Legends of Oz: Dorothy's Return: Film Review
Lea Michele's Dorothy is summoned back to Oz in this 3D computer animated sequel, also featuring Dan Aykroyd, Martin Short and Kelsey Grammer.
A 3D animated adventure that essentially picks up where the 1939 classic left off (as opposed to last year’s live action prequel, Oz The Great and Powerful) Legends of Oz: Dorothy’s Return is visually energetic but tonally all over the Yellow Brick Road map.
Although it makes a conscious attempt to contemporize the venerable tale--mainly by amping up the characters and the volume--while still incorporating the classic touchstones that have made the original one of the most iconic movies of all time, the desired Oz-mosis never occurs.
Instead, it’s a loud Oz hodgepodge that never adheres to a prevailing tone long enough to allow viewers to emotionally engage with those characters in spite of some admittedly inspired CG flourishes.
With its buoyant cast providing the voices, led by Lea Michele’s spirited Dorothy, the Clarius Entertainment release could charm younger audiences, but some of those louder, darker sequences might prove too intense for pre-schoolers.
While you’ll find the name Baum on the source material—in this case it refers to author L. Frank Baum’s great grandson, Roger Stanton Baum, a former stockbroker who has written a series of books under the More Adventures of Oz umbrella.

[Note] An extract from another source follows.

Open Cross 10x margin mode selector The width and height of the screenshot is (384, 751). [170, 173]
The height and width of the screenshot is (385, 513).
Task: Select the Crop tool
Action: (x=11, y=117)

Barely having time to assess the considerable devastation rendered by that fateful twister, Dorothy is once again summoned from Kansas back to Oz (courtesy of a Rainbow Mover) by her old pals, the Scarecrow (Dan Aykroyd), the Tin Man (Kelsey Grammer) and the formerly cowardly Lion (Jim Belushi).
It seems the devious, frantic Jester (Martin Short) has turned the key denizens of Oz, including beloved Glinda (Bernadette Peters) into his literal puppets in his quest to carry out the unfinished business of his late sister, The Wicked Witch of the West.
With Dorothy’s old travel mates among the Jester’s fresh conquests, she and Toto team with an obese Owl named Wiser (amusingly voiced by Oliver Platt), the squishy Marshal Mallow (Hugh Dancy) and the delicate China Princess (Megan Hilty) in her fresh trek to Emerald City.
Along the way they sing some truly forgettable songs penned by the likes of Bryan Adams and longtime writing partner Jim Vallance, and Tift Merritt.
Animation veterans Daniel St. Pierre, who doubles as production designer, and Will Finn work hard to be all things to all generations—constantly switching modes from bright and bouncy to shrill and manic to soft and poignant, with each shift of gears making an awkward transition.
The bumpy ride is especially noticeable during those bookended sequences back in a modern day Kansas where the effects of the tornado are portrayed with a degree of realism that feels jarringly out of place with the rest of the production.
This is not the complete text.